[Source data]
··········
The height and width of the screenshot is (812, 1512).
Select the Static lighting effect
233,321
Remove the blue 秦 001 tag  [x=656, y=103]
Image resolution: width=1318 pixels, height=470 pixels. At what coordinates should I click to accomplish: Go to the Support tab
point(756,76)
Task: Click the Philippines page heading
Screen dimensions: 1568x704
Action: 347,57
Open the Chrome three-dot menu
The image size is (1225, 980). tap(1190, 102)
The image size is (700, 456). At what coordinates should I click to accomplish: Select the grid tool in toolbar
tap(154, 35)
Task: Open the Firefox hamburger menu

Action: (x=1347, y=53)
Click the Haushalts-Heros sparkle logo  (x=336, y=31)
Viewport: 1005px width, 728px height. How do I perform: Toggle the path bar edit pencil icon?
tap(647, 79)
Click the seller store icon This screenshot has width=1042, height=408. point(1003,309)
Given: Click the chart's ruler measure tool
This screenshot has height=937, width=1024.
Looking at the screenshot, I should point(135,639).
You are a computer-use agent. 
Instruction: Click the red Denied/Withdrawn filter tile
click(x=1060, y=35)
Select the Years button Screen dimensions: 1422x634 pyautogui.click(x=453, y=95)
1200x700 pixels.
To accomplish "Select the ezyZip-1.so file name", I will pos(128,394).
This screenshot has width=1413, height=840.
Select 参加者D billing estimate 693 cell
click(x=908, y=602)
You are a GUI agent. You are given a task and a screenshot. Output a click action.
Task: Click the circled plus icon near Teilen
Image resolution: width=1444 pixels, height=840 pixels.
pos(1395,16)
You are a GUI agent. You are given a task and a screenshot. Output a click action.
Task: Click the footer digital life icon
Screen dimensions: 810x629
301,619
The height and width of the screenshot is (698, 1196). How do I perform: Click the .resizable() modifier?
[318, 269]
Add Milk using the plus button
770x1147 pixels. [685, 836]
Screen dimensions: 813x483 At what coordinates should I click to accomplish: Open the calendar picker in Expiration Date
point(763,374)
··········
An exact, complete copy of the lines above from the one with "Click the Haushalts-Heros" through the one with "Given: Click the chart's ruler measure tool" is the whole answer.

Solution to this task =
Click the Haushalts-Heros sparkle logo  (x=336, y=31)
Viewport: 1005px width, 728px height. How do I perform: Toggle the path bar edit pencil icon?
tap(647, 79)
Click the seller store icon This screenshot has width=1042, height=408. point(1003,309)
Given: Click the chart's ruler measure tool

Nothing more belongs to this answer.